**Text provided**
--- --- ---

3D printing of microchannels and filter materials

One of the fundamental problems in filter materials is their effective use to counter the spread of infections, particularly viruses. Air filtration technologies for air and water environments are actively used to solve this problem in personal protective equipment (PPE), air purification systems in public places, and water supply systems by mechanical filtration of particles. The problems of current approaches to filtering air and water media are the accumulation of pathogenic microorganisms on the surface and volume of the filter, as well as their relatively low efficiency of work with microorganisms less than 200 nm in size with a low resistance of filter materials and optimal weight and size characteristics. Thus, new approaches to disinfection technologies are required, based on both mechanical filtration and methods of inactivating pathogens. The task is especially relevant in rapidly developing epidemics and pandemics and new biogenic threats.

UV radiation is widely used for disinfection, filtering particles of viral aerosols, or particles with pathogens in the aquatic environment. At the same time, additive methods for the manufacture of complex and optimized three-dimensional structures, including those suitable for industrial production, are being developed. On the third hand, photonic techniques allow materials to optimize propagation and maximize exposure to optical radiation in complex artificial environments. At the intersection of these areas, it is possible to create a new material combining UV disinfection approaches and an optimized complex three-dimensional filter structure.

The current direction is aimed at developing a new class of filtering metamaterials – combining mechanical filtering and optical disinfecting properties, thanks to the combined use of additive manufacturing methods and ultraviolet radiation for disinfection. The research results can be used to develop new generation filters with increased efficiency for use in personal protective equipment, ventilation, and water supply systems, as well as filtering devices for liquids and aerosols.

--- --- ---

**Information shown**
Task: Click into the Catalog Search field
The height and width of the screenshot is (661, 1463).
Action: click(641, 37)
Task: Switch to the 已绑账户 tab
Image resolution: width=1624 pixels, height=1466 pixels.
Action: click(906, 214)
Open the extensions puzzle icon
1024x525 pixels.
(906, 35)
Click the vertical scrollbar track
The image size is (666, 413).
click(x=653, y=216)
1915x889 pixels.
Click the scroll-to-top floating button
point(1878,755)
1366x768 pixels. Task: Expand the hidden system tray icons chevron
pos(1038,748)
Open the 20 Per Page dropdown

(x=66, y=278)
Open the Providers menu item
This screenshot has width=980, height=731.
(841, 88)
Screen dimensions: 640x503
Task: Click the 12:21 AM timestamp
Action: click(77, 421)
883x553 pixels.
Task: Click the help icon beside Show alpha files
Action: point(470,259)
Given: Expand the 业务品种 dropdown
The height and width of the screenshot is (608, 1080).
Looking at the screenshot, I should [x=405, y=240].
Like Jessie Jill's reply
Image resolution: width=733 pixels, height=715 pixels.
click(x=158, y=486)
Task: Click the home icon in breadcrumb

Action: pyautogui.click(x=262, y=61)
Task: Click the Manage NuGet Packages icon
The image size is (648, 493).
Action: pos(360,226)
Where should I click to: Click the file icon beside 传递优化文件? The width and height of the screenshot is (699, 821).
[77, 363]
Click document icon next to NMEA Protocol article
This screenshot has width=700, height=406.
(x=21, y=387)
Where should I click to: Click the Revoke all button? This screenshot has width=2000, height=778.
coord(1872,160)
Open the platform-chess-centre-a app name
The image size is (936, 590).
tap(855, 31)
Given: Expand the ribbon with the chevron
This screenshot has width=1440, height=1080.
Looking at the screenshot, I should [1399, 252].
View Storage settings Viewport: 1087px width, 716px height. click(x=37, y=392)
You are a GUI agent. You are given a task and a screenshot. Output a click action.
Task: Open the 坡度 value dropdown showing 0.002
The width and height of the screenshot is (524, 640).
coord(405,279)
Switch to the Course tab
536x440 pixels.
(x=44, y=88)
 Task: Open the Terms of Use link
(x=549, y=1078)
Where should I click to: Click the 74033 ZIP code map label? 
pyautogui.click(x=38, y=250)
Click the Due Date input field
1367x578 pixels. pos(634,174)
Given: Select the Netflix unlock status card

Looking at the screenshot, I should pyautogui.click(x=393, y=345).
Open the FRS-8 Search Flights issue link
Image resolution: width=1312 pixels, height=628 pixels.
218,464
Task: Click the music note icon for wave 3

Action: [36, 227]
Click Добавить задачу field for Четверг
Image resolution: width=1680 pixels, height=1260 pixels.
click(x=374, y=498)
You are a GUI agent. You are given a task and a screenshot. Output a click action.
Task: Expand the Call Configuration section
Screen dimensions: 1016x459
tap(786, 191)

--- --- ---

Using the text on 3D printing of microchannels and filter materials, answer these questions:
1. For microorganisms smaller than what size do current filtering approaches show relatively low efficiency?
2. What type of radiation is widely used for disinfection?
3. Which two properties does the new class of filtering metamaterials combine?

**Exercise solution**
1. 200 nm.
2. UV (ultraviolet) radiation.
3. Mechanical filtering and optical disinfecting properties.